The Bears, breaking out the beers

The fact that Davis was the artist for all those wonderful movie parodies in MAD Magazine and was here using those talents to advertise the very same movie they would later mock was a kind of meta-perfection. That’s why I love it.  It’s not the most beautiful piece of art on it’s own, obviously, but it captures a pop culture moment and is a sublime representation of a classic comedy.

Look at the weak airbrushed rip-off art they made for the weak airbrushed remake in 2005.

Ugh.  The kids have been literally smoothed over and made “cool”.
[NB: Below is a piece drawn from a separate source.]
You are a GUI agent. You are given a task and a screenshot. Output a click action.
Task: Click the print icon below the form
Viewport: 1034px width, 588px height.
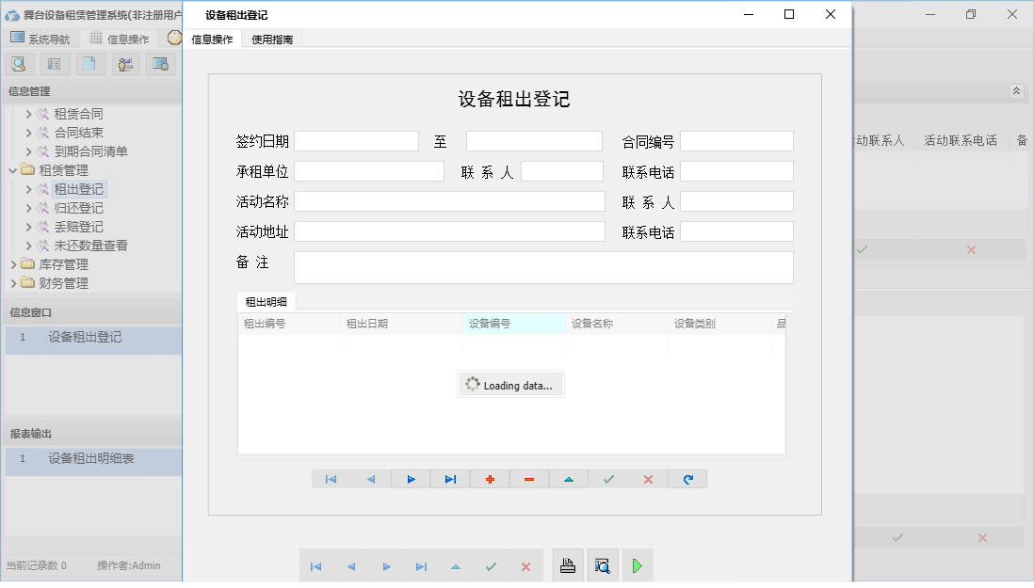[x=568, y=564]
They even try to make freakish Billy Bob Thornton look good.

You could write a whole thesis paper on how this sums up the different eras – the one sloppy and wild and creative, the latter cleaner and prettier and still trying to imitate the earlier time.

It also contrasts a true artist with a mere illustrator.  (Sorry, Anonymous Studio Hack)

On top of his enormous legacy in hundreds of issues of MAD, Davis did similarly gonzo posters for Stanley Kramer’s It’s A Mad, Mad, Mad, Mad World, Woody Allen’s Bananas, and Robert Altman’s The Long Goodbye.  

Like all the greats, you know his work instantly when you see it.  It’s wonderfully rude.  It’s ridiculous, busy, overcrowded with detail.  Wikipedia says all his characters have “distorted anatomy…big heads, skinny legs, and extremely big feet”.  Yeah, so?  What’s the problem?  Deal with it.

Long live da’ Bears.  The original uncool messy ones, with big heads and feet…

And long live Mr. Jack Davis, who turns 90 this year.